TMS therapy provides a more gentle option than electroconvulsive therapy (ECT), which has long been a next step for some patients when all else fails. While ECT has had a checkered past, techniques and research have refined the treatment, which induces a seizure to rejigger the brain’s circuitry. So electroconvulsive therapy remains a valuable option for some patients, particularly for depression. But TMS does not require inducing a seizure, which means it doesn’t entail anesthesia or a hospital stay. Nor does it appear to produce ECT’s cognitive side effects, such as memory loss. It is also far less invasive than deep brain stimulation, which requires surgery to implant a pacemaker-like device. (DBS is mainly used to treat movement disorders and Parkinson’s disease but is being tested against depression and other conditions).
And depression is not the only condition that investigators suspect TMS might treat.

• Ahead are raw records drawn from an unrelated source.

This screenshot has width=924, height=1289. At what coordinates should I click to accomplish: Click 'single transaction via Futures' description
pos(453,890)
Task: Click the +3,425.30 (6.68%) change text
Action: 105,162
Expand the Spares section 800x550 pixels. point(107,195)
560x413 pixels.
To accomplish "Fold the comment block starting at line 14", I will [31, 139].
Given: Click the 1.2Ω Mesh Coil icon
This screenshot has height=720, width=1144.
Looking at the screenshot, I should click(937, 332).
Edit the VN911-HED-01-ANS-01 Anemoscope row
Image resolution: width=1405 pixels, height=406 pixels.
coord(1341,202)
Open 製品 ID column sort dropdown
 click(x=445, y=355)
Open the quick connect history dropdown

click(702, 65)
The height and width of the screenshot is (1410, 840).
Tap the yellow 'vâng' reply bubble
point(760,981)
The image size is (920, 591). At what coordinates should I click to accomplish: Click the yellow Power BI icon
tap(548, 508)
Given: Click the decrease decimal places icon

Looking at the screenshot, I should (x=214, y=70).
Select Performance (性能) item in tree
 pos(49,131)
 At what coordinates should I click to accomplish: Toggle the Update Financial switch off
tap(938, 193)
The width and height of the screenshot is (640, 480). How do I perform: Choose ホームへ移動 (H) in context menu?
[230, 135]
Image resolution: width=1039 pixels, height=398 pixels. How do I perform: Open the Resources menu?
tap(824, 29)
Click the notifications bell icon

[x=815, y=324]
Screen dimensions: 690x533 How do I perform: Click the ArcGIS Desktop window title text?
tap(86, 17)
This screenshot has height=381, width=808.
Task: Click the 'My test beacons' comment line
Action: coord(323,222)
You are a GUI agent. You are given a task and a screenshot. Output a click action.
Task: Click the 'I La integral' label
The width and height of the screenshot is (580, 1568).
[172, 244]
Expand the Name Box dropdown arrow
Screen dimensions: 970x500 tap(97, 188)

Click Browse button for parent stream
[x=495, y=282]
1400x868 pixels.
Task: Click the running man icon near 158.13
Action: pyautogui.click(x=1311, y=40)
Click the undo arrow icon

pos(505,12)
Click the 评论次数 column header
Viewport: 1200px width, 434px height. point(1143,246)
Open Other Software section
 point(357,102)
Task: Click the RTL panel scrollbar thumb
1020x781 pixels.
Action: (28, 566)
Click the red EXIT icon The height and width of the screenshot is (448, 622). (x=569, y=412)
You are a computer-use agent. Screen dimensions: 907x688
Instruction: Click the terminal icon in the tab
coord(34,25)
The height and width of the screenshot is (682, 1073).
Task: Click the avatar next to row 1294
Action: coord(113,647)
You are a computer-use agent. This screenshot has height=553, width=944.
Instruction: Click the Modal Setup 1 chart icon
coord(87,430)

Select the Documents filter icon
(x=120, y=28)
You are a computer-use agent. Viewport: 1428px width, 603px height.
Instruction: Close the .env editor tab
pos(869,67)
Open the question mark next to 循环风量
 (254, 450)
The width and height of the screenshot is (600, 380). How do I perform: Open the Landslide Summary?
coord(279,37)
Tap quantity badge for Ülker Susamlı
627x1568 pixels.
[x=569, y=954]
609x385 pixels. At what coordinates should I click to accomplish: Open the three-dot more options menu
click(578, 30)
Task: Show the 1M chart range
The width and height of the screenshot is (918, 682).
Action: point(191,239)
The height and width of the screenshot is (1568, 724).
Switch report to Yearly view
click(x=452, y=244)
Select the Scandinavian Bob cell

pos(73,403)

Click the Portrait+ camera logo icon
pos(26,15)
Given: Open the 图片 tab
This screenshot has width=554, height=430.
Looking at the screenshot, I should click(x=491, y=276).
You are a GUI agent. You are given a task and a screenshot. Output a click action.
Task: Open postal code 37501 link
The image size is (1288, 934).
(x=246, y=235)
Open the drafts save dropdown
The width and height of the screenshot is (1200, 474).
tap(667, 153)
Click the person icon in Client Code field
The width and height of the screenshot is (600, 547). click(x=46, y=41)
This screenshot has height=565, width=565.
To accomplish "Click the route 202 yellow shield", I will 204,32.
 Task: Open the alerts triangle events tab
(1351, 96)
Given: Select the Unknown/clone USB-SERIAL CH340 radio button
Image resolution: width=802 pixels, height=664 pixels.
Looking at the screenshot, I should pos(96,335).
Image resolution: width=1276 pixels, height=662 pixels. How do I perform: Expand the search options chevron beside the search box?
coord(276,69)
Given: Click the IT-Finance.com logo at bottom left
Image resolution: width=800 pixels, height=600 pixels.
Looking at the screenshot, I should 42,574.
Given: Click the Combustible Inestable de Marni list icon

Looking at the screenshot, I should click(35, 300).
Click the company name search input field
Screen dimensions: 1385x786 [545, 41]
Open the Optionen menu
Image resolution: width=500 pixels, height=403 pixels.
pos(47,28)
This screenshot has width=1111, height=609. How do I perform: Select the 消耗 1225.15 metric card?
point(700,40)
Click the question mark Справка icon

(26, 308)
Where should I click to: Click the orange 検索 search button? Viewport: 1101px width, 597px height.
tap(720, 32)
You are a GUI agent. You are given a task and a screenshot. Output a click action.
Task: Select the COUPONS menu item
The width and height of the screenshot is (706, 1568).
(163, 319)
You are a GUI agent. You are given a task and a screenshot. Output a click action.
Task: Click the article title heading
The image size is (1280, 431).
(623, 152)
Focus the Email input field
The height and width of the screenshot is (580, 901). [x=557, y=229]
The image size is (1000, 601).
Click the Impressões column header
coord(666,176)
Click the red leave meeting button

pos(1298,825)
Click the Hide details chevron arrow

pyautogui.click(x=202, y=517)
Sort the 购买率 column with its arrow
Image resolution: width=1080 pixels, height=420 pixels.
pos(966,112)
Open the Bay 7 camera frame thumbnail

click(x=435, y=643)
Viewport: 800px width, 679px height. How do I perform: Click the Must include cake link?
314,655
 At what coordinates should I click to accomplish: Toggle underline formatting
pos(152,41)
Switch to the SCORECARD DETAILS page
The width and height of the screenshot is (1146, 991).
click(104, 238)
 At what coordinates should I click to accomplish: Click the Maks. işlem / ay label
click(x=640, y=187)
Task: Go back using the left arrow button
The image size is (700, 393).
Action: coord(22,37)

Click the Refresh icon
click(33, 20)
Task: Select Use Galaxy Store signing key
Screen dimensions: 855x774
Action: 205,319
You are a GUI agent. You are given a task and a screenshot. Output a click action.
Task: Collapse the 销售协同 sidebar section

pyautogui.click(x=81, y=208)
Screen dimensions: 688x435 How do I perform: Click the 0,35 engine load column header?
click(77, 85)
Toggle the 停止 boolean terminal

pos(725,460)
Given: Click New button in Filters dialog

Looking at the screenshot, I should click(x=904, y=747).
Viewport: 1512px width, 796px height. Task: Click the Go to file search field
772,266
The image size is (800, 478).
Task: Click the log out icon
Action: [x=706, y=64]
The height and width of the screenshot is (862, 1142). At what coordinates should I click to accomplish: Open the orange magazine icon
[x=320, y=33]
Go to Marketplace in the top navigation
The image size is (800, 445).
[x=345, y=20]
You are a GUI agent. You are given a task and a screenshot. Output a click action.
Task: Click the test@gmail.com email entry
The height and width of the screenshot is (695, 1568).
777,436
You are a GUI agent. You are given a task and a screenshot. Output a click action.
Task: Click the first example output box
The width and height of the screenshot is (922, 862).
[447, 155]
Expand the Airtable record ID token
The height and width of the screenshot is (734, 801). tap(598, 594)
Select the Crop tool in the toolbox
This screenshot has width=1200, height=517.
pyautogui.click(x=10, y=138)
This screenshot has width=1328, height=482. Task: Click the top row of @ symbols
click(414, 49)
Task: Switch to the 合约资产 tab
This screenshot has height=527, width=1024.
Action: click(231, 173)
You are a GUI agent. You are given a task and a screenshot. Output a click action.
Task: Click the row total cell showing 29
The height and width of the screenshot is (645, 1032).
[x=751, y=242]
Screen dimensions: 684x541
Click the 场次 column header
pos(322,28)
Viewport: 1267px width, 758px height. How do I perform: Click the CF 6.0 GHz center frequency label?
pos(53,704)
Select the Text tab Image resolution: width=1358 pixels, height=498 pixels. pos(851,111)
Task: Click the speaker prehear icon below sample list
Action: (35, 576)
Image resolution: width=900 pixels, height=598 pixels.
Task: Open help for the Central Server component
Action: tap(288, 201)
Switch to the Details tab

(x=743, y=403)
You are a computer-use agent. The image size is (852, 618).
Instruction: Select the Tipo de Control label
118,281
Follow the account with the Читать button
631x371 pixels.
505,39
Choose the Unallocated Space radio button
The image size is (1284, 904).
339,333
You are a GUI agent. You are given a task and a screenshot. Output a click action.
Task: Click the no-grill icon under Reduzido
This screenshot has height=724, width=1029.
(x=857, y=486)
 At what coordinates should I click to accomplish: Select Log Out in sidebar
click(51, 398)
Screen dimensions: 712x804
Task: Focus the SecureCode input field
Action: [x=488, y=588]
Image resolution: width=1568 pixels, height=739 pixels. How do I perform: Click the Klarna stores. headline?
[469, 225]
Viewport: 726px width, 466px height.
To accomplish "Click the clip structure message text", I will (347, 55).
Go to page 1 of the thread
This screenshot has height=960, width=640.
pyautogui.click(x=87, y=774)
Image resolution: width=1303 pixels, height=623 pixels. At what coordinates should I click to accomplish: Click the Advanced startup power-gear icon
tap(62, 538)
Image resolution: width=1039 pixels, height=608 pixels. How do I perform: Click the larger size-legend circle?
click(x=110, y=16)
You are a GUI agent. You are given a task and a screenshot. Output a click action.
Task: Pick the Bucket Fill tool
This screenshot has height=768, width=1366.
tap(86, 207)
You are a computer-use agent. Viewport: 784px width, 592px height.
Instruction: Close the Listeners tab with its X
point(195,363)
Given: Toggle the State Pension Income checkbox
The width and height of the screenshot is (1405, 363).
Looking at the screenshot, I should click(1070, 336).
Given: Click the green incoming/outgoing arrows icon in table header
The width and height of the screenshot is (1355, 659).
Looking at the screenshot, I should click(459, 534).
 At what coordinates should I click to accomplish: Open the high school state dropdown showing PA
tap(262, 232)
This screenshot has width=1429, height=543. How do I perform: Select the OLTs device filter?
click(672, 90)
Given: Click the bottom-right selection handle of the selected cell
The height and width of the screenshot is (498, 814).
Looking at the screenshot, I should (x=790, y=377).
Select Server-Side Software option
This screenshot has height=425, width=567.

More than 200 clinical trials are underway to test the treatment for use against conditions including epilepsy, tinnitus (ringing in the ears), pain, Parkinson’s disease, Alzheimer’s disease, schizophrenia, and stroke. “You name it, if it involves the brain and its neurological and psychological [aspects], researchers are probably investigating TMS as a treatment or for diagnosis,” says Mehmet Dokucu, who is director of the Cancer Psychiatry Service at the Feinberg School of Medicine at Northwestern University and administers both TMS and ECT therapies to patients. (While not yet established as a diagnostic tool, TMS can excite and inhibit brain circuitry, so it’s being investigated as a potential means of testing brain function, say, after a stroke, he explains.)
A TMS device was cleared by the Food and Drug Administration last fall, but the technology isn’t widely available. Currently, patients must go to an academic medical center to get TMS treatments. And unless they are participating in a clinical trial, they generally pay out of pocket. A single treatment session can cost several hundred dollars, which can add up to several thousand dollars per treatment series.